You should only return a pointer to heap memory, never to a local variable - it's really hard to fix problems like that because they either don't normally show up for weeks or months, or they cause you application to crash randomly when executing totally unrelated code!

Quote:

How do I fixed the [warning] function returns address of local variable [-wreturn-local-addr] , the warning is on return set3

A local variable is allocated on stack, this means that as soon as you return from that function, that stack space is unallocated.

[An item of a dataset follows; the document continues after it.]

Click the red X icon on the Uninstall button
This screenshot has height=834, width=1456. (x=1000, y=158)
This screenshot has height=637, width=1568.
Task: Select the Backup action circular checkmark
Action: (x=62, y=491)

This means that any call to another function will overwrite that variable.

Solutions are:
- allocate result array in the calling code and use a pointer to the array to tell the called function where to store the result.
- have the called function to allocate the array on heap (malloc), but the calling code will be in charge of freeing the array.

A proper (at least I hope) C implementation
Note it is a precise responsibility of the caller to release memory.

#include <stdio.h>
#include <string.h>
#include <stdlib.h>
#include <assert.h>

int * uni(int set1[], size_t size1, int set2[], size_t size2, size_t * psizer);

int main()
{ 
  int set1[] = {3, 5, 6,-1, 42, 28};
  int set2[] = {100, 5, -23, 42,18};
  
  size_t size1 = sizeof(set1) /sizeof(set1[0]);
  size_t size2 = sizeof(set2) /sizeof(set2[0]);
  
  int * set3;
  size_t size3;
  
  set3 =  uni(set1, size1, set2, size2, &size3);
  
  if ( set3 )
  { 
    for (size_t i = 0; i<size3; ++i)
      printf("%d ", set3[i]);
    printf("\n");
    free(set3);
  }
  return 0;
}

int * uni(int set1[], size_t size1, int set2[], size_t size2, size_t * psizer)
{ 
  assert( set1 &&  set2 && psizer);
  int * setr = (int * ) malloc( (size1+size2) * sizeof(setr[0]));
  if ( ! setr ) return NULL;
  
  memcpy( setr, set1, size1 * sizeof(set1[0]));
  *psizer = size1;
  
  for (size_t i = 0; i<size2; ++i)
  { 
    size_t j; 
    for (j=0; j<size1; ++j)
    { 
      if (set2[i] == set1[j])
        break;
    }
    if ( j == size1 )
    { 
      setr[(*psizer)++] = set2[i];
    }
  }
  setr = realloc( setr, *psizer*sizeof(setr[0]));
  return setr;
}

C++ on the other hand, with the power of its standard library allows you a completely different approach

#include <iostream>
#include <set>
using namespace std;

int main()
{
  set<int> set1{3, 5, 6,-1, 42, 28};
  set<int> set2{100, 5, -23, 42,18};

  set<int> setr{set1};
  setr.insert( set2.begin(), set2.end() );
  for (auto x : setr)
    cout << x << " ";
  cout << endl;
}

The easiest way is to make your result array to an input parameter

void uni(int len1, int len2, int set1[], int set2[], int set3[])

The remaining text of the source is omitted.